■ **Prompt**
Starting from the line with "You are a computer-use" and going up to and including the line with "Task: Click the yellow step 5 marker", copy the listing below exactly. Leave all images out.

■ **Given entries**
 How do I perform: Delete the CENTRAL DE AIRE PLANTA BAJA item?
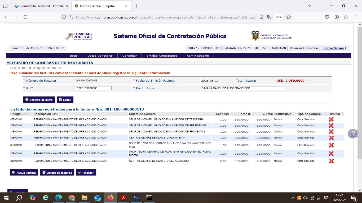(x=331, y=138)
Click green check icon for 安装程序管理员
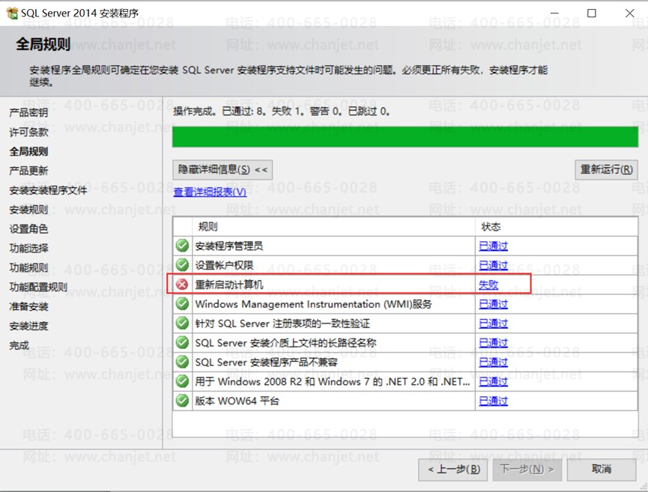 click(x=182, y=246)
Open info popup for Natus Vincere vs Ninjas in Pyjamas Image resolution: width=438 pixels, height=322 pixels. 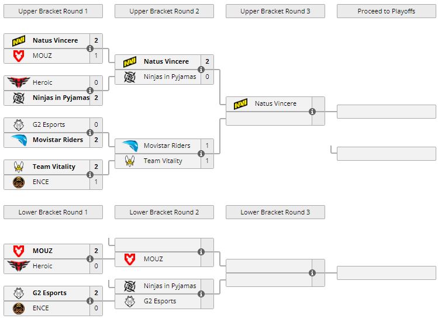201,70
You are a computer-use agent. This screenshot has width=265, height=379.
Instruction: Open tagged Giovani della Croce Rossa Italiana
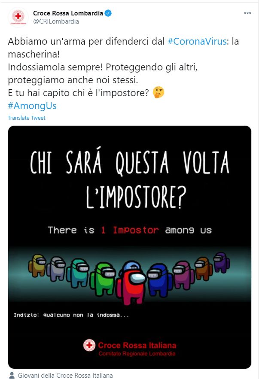coord(65,376)
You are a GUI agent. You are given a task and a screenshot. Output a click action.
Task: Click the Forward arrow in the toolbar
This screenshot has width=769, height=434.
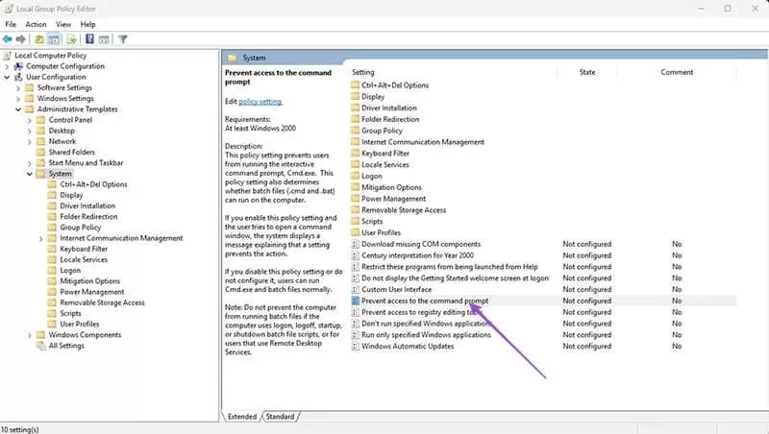(x=20, y=39)
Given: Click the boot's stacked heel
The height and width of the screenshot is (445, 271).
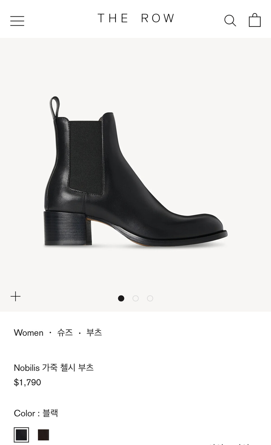Looking at the screenshot, I should (68, 228).
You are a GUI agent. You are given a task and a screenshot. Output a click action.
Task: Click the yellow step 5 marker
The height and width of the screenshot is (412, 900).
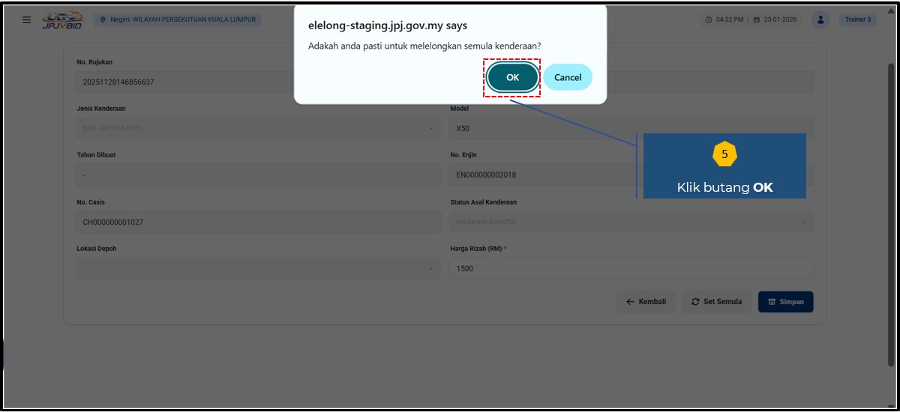coord(725,154)
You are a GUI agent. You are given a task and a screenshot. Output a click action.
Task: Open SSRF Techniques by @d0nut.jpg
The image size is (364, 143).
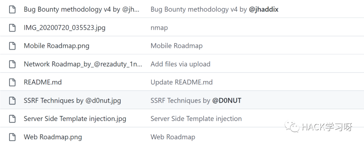coord(72,101)
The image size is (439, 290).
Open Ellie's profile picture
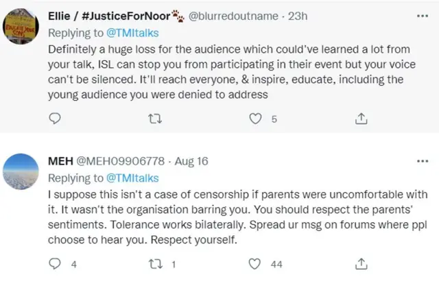click(21, 27)
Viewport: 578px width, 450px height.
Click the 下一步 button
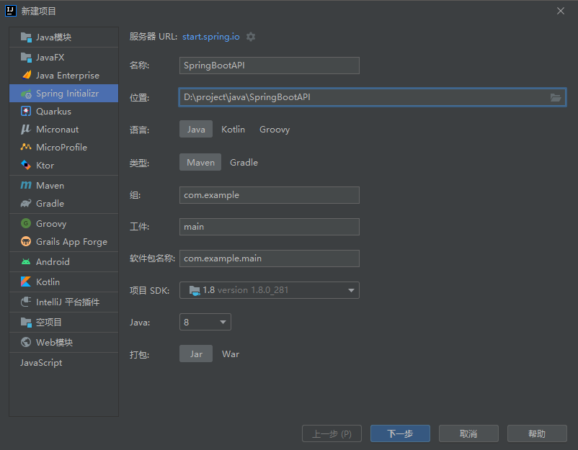pyautogui.click(x=400, y=433)
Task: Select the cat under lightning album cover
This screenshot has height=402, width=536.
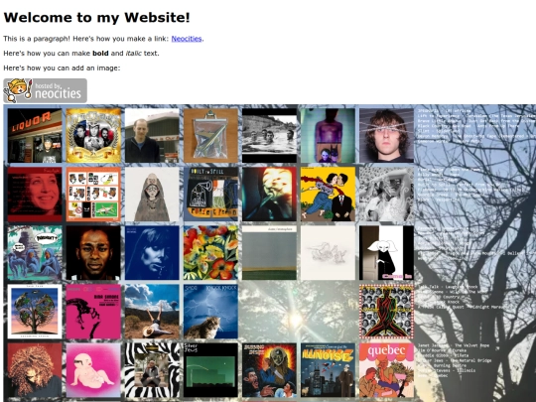Action: tap(210, 312)
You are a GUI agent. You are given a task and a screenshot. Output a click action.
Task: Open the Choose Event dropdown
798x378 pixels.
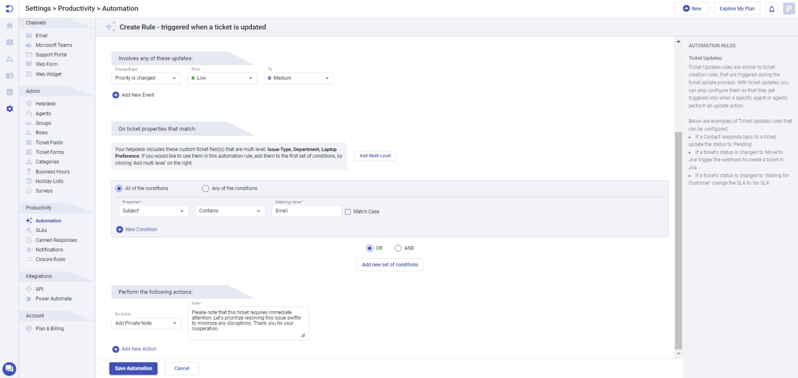pos(146,78)
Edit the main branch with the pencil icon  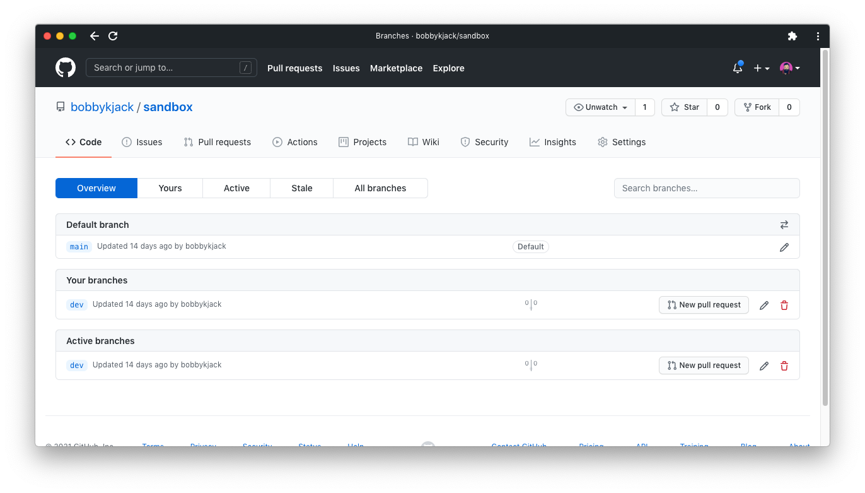tap(784, 247)
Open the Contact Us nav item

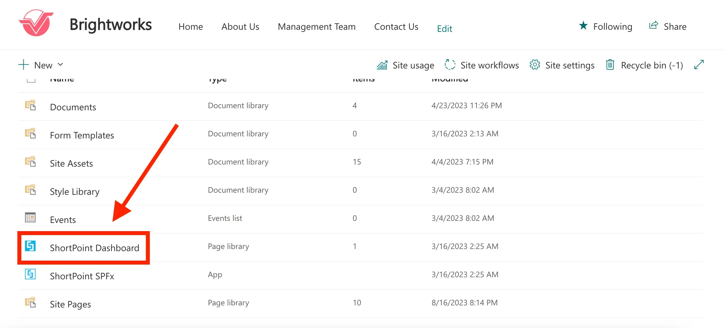(x=396, y=26)
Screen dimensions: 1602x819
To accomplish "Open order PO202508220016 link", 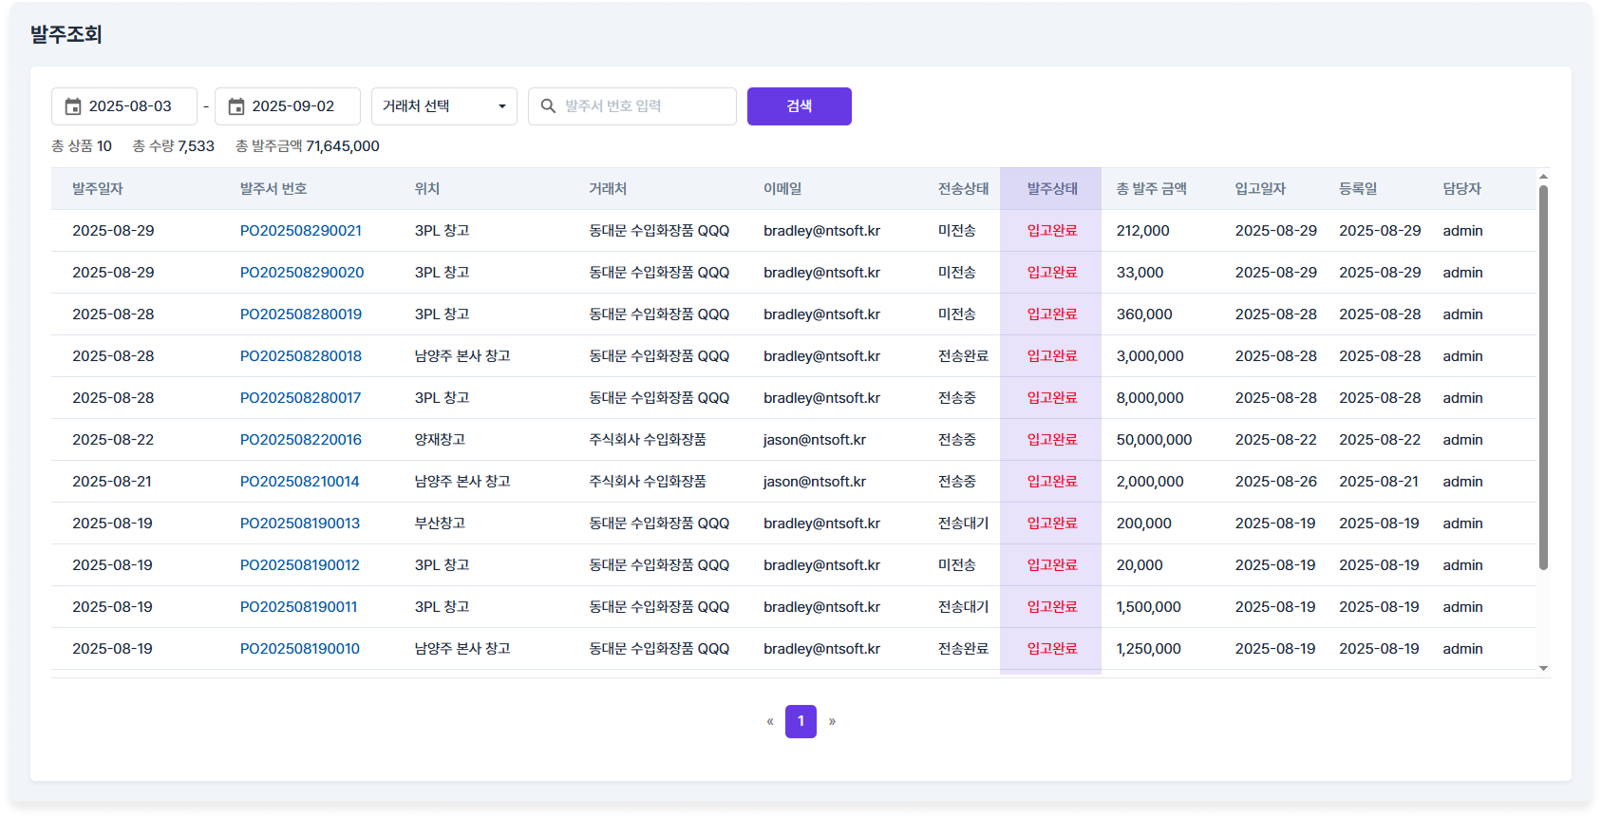I will 300,440.
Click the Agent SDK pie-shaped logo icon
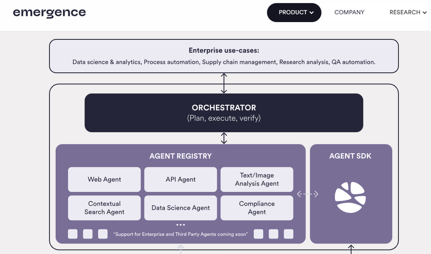The height and width of the screenshot is (254, 431). pyautogui.click(x=350, y=197)
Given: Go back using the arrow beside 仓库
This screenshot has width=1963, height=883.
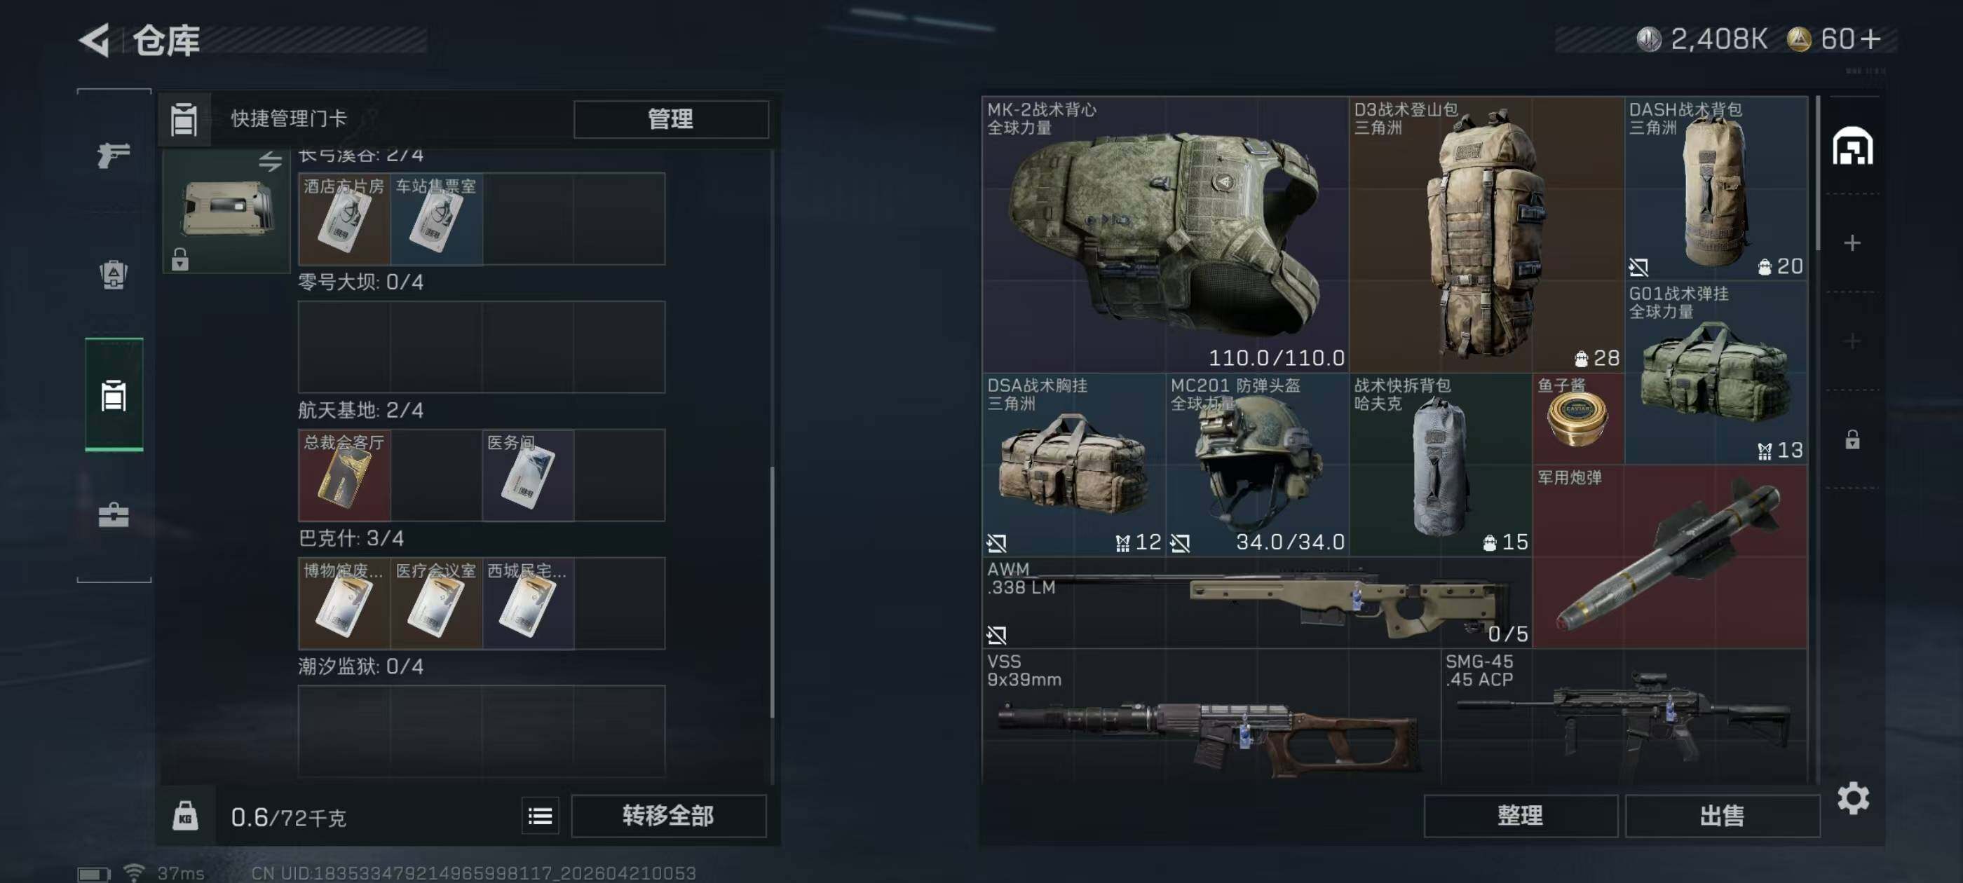Looking at the screenshot, I should point(95,40).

■ **Task output**
You are a computer-use agent. This screenshot has width=265, height=379.
Instruction: Open tagged Giovani della Croce Rossa Italiana
coord(65,376)
You are a GUI agent. You are given a task and a screenshot. Output a click action.
Task: Click the Forward arrow in the toolbar
This screenshot has width=769, height=434.
(x=20, y=39)
Given: Click the boot's stacked heel
The height and width of the screenshot is (445, 271).
Looking at the screenshot, I should (68, 228).
You are a GUI agent. You are given a task and a screenshot. Output a click action.
Task: Click the yellow step 5 marker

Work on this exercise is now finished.